§ **What the task asks**
Set each line of the material below down word for word, from the first through the line that holds "This screenshot has width=1366, height=651.", but not the pictures.

----

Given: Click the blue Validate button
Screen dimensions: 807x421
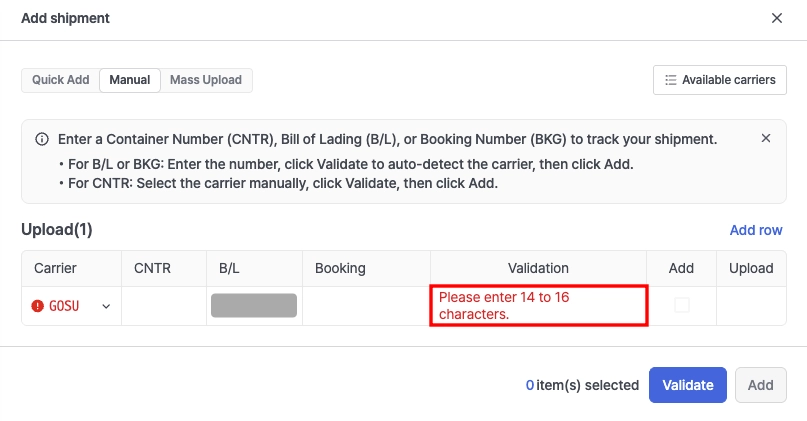Looking at the screenshot, I should [688, 385].
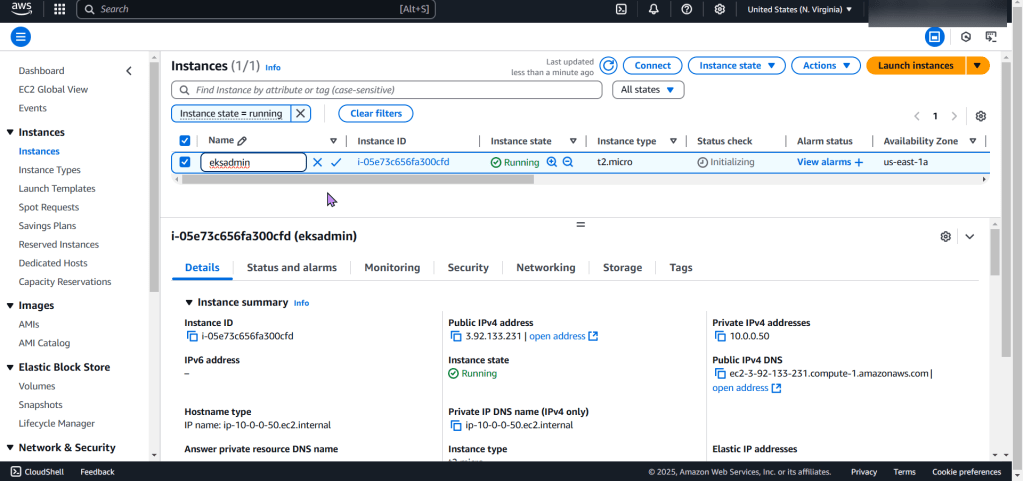Open the notifications bell

click(x=653, y=9)
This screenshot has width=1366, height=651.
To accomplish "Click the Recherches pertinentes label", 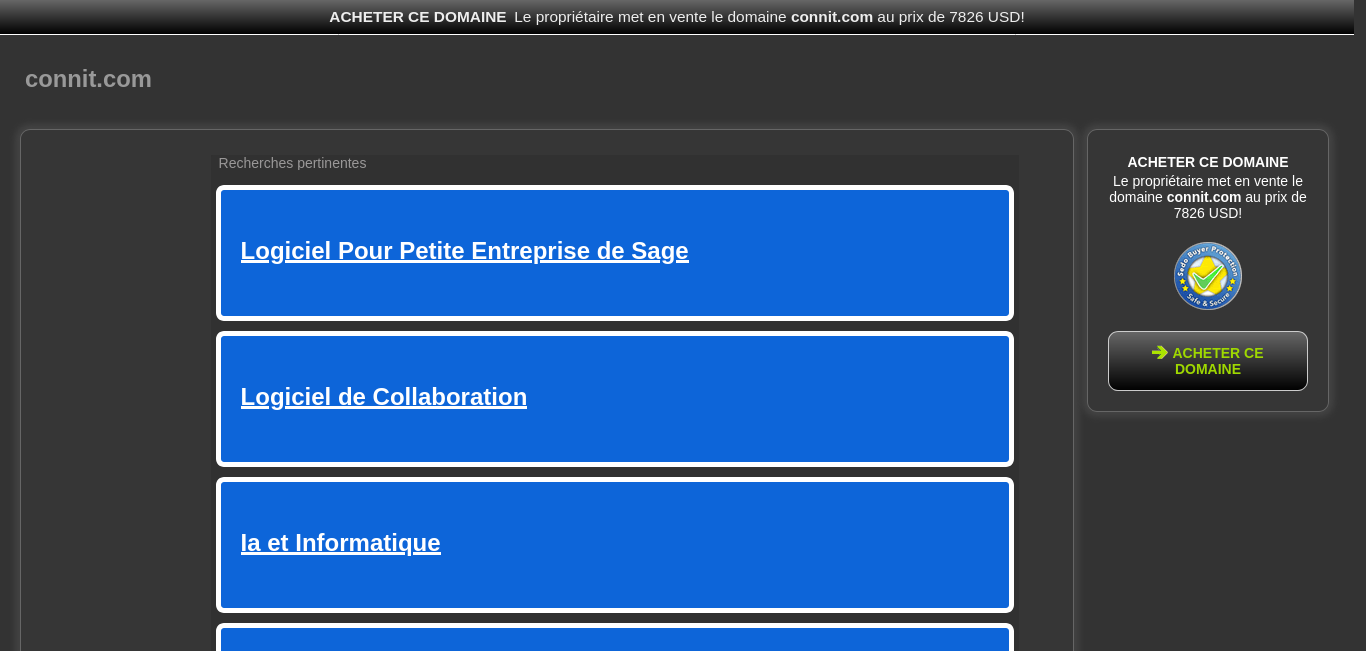I will (x=292, y=163).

----

§ **Result of the exercise**
Given: Click the blue Validate button
Screen dimensions: 807x421
Looking at the screenshot, I should [688, 385].
Open the notifications bell

click(x=653, y=9)
This screenshot has width=1366, height=651.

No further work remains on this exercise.